What’s Different Now?

Apparently savvy investors lumped on buying stock in canals and railroads in the first half of the nineteenth century.  Except for the very first speculators, who sold to the bigger fools, canals and railroads went the way of the internet bubble of 1997-99.  A new burgeoning network, even one with the power of the internet, does not necessarily mean an investing bonanza.

The difference is that networks today can change the economics of individual businesses.  Companies with strong network effects can clean up.

Why is that?

Networks create huge value when they expand.  That has always been true.  What is new is that the value created can be captured not only by society at large, but also by individual companies who position themselves effectively to create and benefit from network effects.

Bigger networks mean more users.  When the users are predominantly or exclusively the preserve of individual companies, and more users means more value to each user, then we are cooking with gas.

Customers gravitate to the connecting system with the most participants because users themselves are the key ingredient in making the system the richest, most vibrant, and most useful.

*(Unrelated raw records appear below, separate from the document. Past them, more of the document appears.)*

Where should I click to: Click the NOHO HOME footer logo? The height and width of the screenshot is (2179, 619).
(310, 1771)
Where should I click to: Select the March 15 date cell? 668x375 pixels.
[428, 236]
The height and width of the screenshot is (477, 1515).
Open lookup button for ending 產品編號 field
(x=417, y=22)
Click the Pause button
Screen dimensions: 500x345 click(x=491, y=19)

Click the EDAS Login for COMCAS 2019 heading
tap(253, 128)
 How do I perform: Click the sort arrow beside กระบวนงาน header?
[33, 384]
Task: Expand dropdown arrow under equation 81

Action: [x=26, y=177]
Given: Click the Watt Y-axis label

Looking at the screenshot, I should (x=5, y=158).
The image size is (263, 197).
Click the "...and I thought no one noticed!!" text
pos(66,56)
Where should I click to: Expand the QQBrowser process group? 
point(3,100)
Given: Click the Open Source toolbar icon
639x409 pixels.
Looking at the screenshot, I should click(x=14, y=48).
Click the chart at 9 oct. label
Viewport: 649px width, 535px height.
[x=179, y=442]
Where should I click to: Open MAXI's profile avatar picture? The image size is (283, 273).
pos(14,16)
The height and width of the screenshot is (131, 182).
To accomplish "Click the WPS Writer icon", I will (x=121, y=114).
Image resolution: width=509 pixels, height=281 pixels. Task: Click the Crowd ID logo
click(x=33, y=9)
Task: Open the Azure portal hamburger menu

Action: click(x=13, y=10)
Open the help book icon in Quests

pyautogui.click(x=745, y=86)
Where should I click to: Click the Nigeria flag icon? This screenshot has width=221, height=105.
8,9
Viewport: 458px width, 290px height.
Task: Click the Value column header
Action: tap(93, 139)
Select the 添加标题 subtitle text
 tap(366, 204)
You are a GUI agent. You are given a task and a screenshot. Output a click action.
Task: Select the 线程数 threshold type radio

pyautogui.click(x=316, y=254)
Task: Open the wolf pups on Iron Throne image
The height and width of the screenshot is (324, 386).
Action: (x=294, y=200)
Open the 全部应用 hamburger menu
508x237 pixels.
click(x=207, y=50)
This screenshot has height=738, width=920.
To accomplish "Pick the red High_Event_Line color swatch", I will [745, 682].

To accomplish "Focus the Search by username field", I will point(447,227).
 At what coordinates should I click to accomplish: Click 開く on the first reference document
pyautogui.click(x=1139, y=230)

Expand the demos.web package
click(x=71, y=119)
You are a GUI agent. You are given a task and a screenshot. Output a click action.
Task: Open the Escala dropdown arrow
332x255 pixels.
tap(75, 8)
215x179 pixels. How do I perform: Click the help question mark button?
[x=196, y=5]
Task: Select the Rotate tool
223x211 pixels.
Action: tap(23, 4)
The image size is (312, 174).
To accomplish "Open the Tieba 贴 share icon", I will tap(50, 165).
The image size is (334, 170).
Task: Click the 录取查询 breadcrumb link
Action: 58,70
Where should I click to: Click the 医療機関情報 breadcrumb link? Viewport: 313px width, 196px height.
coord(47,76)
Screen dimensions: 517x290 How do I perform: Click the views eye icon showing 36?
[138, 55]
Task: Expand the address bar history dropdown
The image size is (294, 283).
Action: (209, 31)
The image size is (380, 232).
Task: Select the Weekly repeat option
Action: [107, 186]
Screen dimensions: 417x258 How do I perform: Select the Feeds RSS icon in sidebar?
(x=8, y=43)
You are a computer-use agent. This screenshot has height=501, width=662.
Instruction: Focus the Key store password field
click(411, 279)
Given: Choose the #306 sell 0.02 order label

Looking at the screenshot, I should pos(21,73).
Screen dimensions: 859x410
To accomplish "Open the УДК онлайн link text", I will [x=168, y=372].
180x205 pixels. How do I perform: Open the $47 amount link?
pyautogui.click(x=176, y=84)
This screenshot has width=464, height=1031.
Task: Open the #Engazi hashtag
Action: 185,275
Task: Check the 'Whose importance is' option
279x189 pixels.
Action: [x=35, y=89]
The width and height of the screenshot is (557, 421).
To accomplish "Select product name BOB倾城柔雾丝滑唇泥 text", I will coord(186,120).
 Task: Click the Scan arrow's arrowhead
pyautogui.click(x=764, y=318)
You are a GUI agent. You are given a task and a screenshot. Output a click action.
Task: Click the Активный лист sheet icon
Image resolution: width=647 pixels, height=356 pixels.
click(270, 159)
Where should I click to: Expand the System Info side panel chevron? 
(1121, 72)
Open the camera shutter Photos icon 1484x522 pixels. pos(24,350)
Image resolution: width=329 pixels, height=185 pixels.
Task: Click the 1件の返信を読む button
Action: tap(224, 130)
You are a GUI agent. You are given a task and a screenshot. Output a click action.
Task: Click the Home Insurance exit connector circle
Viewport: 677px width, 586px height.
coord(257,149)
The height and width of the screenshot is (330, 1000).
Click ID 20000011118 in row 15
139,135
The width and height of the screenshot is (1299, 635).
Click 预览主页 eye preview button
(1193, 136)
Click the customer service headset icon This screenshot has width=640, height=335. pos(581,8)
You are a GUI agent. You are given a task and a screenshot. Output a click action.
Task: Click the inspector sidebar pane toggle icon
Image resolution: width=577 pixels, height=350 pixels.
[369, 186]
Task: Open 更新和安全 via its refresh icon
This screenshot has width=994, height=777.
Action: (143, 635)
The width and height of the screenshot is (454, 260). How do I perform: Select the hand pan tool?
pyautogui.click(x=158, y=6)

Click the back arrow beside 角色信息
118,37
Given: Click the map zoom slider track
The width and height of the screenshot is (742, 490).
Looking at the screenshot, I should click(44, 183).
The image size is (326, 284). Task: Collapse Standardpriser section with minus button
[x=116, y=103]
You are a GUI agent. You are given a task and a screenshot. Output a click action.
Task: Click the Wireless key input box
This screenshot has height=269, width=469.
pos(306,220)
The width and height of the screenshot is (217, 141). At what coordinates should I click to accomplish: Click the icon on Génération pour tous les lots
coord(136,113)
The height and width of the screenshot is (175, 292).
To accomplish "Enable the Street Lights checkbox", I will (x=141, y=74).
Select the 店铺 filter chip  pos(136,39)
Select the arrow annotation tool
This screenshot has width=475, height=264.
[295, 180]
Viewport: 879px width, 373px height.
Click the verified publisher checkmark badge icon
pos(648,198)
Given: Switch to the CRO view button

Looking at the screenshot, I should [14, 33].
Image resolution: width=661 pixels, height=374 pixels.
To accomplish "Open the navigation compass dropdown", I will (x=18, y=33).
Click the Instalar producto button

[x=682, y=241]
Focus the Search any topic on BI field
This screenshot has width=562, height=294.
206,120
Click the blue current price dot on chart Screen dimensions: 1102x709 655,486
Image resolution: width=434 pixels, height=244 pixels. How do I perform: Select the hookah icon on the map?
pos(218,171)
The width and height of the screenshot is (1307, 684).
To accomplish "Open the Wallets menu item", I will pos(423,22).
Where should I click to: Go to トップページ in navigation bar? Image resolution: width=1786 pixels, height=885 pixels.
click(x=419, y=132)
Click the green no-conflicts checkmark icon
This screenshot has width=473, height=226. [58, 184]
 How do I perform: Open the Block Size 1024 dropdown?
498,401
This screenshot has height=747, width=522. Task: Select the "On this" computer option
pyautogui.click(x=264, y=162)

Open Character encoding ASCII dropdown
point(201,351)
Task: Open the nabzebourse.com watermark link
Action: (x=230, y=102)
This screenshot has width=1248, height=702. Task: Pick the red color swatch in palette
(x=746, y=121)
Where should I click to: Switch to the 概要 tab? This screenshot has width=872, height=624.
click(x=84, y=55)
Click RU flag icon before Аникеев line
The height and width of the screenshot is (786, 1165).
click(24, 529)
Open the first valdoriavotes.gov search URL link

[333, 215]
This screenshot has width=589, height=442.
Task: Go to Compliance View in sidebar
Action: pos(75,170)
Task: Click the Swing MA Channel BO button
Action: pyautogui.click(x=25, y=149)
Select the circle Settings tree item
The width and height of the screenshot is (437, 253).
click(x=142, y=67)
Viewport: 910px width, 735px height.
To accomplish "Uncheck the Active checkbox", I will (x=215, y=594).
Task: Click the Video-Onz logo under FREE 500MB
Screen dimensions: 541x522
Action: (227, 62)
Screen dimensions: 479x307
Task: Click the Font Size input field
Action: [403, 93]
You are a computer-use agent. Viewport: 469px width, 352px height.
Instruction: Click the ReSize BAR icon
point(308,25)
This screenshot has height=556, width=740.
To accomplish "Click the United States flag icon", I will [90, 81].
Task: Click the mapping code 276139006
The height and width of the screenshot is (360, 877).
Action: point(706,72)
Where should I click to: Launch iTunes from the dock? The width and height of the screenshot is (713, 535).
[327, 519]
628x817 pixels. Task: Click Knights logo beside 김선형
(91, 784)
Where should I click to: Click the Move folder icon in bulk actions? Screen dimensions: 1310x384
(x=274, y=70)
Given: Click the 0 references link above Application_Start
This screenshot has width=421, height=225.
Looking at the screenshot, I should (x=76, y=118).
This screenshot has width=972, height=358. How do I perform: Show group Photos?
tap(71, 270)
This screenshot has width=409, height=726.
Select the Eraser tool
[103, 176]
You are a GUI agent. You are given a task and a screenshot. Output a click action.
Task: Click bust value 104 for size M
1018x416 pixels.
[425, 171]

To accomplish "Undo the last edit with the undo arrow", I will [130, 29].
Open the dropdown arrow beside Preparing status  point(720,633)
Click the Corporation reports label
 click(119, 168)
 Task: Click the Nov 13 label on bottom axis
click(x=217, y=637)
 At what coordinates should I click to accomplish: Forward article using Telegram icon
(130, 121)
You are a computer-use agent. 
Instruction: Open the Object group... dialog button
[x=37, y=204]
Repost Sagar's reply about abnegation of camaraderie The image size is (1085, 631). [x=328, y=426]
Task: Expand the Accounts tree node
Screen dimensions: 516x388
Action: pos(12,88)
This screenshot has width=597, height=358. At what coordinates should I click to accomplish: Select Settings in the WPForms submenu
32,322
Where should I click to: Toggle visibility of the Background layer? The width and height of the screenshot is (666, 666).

A betting exchange such as Betfair – in which I was an early investor – benefitted from network effects because the early users ‘sold’ their friends on using the network because that way there was more liquidity, so the users could place bigger bets.  Consequently, Betfair was able to grow without spending marketing money and to establish a near-monopoly of the betting exchange segment.  On the first tranche of my money into Betfair I gained something like a forty-times return.

It is a staggering fact that seven of the ten most valuable companies in the world today are high-network-effect businesses.

And they have built almost unbelievable wealth for their owners so very quickly.  Here is the roll-call:

  • Microsoft, founded in 1975, made Bill Gates the richest man in the world for all but four of the years between 1995 and 2017
  • Apple, was founded in 1976, though it only took off in value from 2001 with the invention of iTunes and the platform for the iPod and iPhone, where Apple has a network of app users and providers
  • Amazon, founded in 1994, and becoming increasingly valuable, has given Jeff Bezos a turn as richest person in the world
  • Google, founded in 1998 (now renamed Alphabet), has created a whole new marketing eco-system, with a large number of beneficiaries
  • Tencent, also founded in 1998, is a legend in Asia
  • So too is Alibaba, founded in 1999
  • Facebook, founded in 2004, now has two billion users

Network businesses are the future for investors, which is problematic, because many such businesses are only available, at least in the period when their value reaches the stratosphere, to venture capital or private equity investors.  Investors on the stock market are increasingly shut off from the new honey pot.  This imbalance can and must be rectified – for example, by inventing new ‘index funds’ of network private companies, and requiring those super-star companies to make a small slice of their equity available at the market price to such new index funds.

Network effects are the formula for super-monopolies, which are beneficial not just to their owners, but also to their millions – or in the case of Facebook – billions, of users.

Small businesses, too, can have strong network effects – and many of them will end up as very large companies.

Every entrepreneur, every investor, and every employee should aim to invent, own a share of, or work in a new network business that is expanding extremely rapidly.

It’s often claimed that the world has changed profoundly.  It’s usually wrong, or at best a vast exaggeration.  This time I really do think it’s different, and if I’m right, and you act accordingly, it could make your fortune.

I would like to thank Greg Lockwood, co-author with me of Superconnect and Simplify, for his influence on (and, in a few cases, exact words of) this post.  Greg has not seen this blog, so any errors are mine alone.